# [Study material]
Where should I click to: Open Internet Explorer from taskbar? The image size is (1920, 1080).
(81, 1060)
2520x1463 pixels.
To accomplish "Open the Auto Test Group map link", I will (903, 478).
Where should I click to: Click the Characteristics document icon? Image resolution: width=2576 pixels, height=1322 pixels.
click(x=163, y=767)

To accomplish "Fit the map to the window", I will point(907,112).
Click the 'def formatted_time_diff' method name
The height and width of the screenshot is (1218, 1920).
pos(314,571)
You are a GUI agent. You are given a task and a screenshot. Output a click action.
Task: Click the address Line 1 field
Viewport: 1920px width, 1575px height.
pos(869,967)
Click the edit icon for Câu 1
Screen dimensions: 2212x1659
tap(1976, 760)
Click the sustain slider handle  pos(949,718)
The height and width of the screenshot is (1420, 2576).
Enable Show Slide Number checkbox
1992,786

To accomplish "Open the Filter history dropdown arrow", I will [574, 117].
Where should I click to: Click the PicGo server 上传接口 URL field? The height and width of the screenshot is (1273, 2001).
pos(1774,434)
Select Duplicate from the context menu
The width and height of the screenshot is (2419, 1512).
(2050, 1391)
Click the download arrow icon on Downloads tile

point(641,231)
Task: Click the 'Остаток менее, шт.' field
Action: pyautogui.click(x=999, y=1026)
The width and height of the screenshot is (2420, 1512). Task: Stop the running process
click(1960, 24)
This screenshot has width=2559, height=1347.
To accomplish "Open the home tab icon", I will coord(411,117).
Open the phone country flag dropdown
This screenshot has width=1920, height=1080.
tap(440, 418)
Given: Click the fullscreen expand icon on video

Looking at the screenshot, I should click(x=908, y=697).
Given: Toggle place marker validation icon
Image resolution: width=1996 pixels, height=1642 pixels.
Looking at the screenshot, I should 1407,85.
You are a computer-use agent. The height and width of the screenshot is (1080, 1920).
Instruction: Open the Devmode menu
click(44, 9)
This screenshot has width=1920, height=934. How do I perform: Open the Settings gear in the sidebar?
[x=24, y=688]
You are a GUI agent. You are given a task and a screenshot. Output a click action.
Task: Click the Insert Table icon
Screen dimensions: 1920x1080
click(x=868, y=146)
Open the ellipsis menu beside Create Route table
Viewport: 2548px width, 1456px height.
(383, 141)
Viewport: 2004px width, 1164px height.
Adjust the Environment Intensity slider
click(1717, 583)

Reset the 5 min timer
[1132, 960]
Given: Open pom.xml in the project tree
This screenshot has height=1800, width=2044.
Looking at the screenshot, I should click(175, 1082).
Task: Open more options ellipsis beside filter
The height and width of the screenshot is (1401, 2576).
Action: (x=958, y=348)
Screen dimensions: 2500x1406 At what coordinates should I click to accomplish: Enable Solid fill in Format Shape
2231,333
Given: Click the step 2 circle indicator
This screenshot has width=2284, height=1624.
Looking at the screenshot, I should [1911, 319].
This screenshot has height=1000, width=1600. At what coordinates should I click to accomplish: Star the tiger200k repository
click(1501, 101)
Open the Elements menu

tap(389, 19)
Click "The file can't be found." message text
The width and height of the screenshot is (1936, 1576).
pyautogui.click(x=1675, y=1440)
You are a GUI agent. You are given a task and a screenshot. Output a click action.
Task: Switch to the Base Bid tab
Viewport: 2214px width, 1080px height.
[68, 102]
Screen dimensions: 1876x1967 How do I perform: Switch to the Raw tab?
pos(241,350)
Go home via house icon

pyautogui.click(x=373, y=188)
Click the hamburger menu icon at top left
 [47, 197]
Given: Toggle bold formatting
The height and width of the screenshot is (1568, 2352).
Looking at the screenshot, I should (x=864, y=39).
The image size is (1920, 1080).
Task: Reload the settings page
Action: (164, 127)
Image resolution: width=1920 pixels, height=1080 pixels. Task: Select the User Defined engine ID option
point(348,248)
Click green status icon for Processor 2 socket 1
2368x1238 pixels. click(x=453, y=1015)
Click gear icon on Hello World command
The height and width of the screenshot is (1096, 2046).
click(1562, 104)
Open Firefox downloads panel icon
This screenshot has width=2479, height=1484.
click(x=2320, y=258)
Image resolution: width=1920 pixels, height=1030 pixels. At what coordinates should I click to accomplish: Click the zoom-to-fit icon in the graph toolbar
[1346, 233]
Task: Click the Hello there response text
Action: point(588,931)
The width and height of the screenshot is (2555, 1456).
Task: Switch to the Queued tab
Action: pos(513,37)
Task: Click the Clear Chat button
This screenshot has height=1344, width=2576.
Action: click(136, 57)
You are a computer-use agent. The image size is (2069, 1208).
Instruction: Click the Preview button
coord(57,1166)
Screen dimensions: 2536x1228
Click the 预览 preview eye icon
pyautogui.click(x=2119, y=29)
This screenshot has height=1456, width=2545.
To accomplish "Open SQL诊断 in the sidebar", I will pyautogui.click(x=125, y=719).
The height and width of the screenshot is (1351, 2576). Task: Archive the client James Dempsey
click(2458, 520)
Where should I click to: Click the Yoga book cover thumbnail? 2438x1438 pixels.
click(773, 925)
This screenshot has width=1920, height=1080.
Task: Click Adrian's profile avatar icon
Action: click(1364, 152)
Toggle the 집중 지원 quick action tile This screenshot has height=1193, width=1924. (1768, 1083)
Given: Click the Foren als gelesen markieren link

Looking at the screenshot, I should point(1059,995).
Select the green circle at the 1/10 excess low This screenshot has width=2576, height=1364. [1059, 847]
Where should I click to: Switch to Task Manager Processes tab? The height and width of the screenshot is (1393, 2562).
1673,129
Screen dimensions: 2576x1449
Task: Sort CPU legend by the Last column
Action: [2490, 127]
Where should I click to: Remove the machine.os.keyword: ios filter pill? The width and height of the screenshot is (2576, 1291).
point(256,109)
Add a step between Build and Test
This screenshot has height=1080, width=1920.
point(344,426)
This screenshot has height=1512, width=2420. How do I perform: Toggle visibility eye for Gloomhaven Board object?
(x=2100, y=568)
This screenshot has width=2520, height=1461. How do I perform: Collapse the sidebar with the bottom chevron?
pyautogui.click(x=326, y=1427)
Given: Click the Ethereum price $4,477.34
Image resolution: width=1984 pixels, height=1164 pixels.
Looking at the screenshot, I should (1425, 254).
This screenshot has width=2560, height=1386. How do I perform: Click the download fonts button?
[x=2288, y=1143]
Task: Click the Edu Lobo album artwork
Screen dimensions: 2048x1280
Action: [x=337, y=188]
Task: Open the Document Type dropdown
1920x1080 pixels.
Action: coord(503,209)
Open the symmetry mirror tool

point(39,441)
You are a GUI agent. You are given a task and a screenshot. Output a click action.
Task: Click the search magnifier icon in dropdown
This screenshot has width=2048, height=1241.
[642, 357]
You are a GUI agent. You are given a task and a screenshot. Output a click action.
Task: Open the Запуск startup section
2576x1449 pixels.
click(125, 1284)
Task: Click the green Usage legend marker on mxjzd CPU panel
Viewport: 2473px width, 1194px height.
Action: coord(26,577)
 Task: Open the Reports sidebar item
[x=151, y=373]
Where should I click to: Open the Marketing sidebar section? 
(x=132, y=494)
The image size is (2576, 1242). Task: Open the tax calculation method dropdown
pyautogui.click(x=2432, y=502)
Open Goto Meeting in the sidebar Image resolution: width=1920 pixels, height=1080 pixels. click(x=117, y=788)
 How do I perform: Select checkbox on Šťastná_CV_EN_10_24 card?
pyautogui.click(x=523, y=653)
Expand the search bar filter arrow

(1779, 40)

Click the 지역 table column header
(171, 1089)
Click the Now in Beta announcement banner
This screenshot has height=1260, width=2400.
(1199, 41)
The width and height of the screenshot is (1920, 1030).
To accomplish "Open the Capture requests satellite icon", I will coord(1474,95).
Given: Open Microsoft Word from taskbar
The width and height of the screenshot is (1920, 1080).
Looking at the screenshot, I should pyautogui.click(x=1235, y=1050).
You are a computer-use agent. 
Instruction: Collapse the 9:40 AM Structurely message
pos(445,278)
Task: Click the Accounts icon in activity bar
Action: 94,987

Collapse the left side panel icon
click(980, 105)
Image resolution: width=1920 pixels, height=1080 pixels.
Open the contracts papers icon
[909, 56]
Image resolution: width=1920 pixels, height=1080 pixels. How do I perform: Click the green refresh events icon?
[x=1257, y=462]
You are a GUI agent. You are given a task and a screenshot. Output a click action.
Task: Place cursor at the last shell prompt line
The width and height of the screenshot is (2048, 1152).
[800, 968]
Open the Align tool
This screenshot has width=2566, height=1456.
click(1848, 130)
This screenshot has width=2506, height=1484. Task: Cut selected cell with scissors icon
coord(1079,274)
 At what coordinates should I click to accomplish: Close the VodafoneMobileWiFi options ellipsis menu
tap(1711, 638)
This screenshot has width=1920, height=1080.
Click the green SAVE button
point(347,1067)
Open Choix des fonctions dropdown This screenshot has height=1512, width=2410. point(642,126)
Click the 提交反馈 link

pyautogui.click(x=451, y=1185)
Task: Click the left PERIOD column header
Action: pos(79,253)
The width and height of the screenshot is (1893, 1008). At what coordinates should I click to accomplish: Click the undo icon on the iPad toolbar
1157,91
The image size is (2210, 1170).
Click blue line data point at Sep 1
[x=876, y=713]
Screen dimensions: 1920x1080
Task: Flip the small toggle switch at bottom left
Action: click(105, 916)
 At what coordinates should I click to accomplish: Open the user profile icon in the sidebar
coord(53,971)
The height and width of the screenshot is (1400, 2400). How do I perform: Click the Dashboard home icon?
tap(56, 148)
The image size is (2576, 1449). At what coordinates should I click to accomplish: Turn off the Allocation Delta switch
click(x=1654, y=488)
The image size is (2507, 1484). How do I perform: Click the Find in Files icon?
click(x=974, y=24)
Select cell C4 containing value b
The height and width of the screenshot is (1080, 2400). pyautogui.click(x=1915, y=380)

# [Task to complete]
Going back over the entries above, copy word for word every line from the one that has "Task: Click the Edu Lobo album artwork" on through the one that has "Task: Click the green".

# [Solution below]
Task: Click the Edu Lobo album artwork
Screen dimensions: 2048x1280
Action: [x=337, y=188]
Task: Open the Document Type dropdown
1920x1080 pixels.
Action: coord(503,209)
Open the symmetry mirror tool

point(39,441)
You are a GUI agent. You are given a task and a screenshot. Output a click action.
Task: Click the search magnifier icon in dropdown
This screenshot has width=2048, height=1241.
[642, 357]
You are a GUI agent. You are given a task and a screenshot. Output a click action.
Task: Open the Запуск startup section
2576x1449 pixels.
click(125, 1284)
Task: Click the green Usage legend marker on mxjzd CPU panel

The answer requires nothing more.